The line that contains "You are a GUI" marks the start. Please set it down, with every later line of the data, exactly and without pictures.
▼
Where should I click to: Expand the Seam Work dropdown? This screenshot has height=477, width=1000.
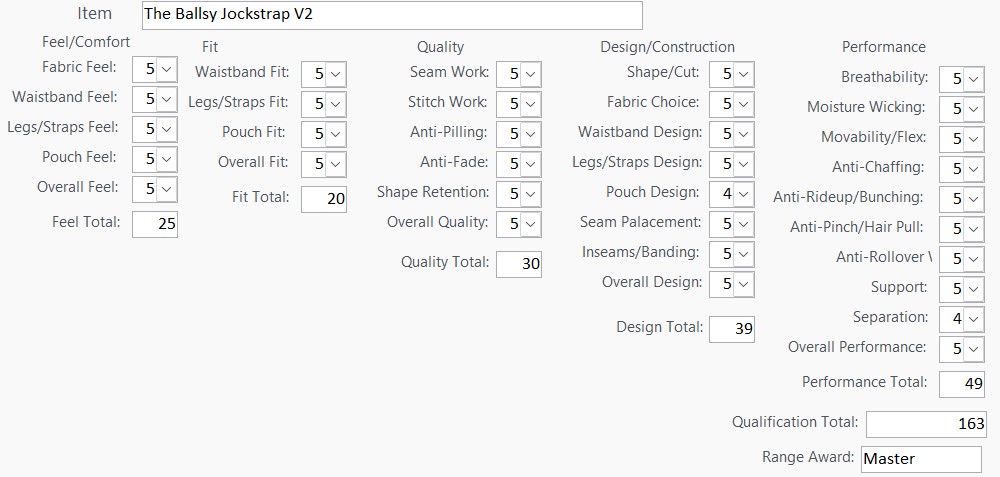pyautogui.click(x=530, y=74)
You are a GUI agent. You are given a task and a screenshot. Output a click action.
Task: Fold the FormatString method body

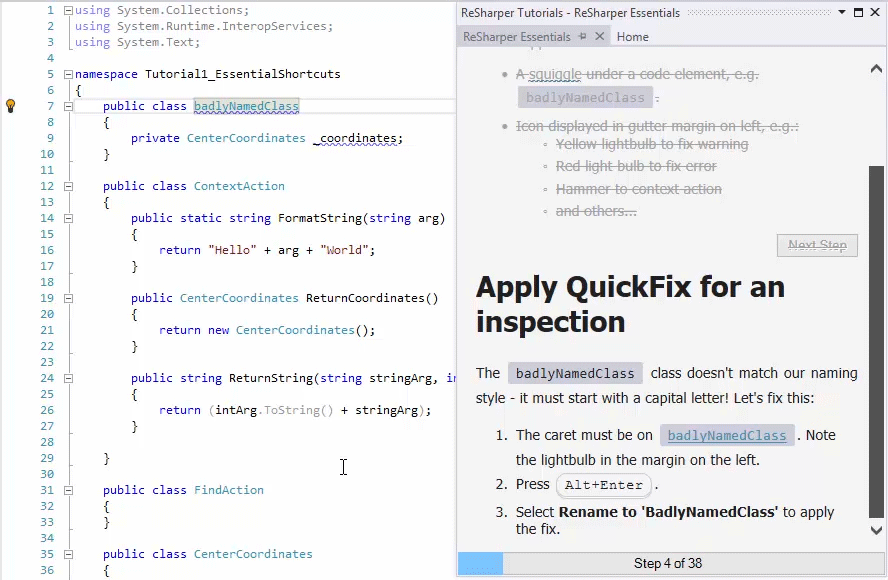click(68, 218)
▲
◆ The completed task:
You are a GUI agent. You are given a task and a screenshot. Output a click action.
Task: Fold the FormatString method body

click(68, 218)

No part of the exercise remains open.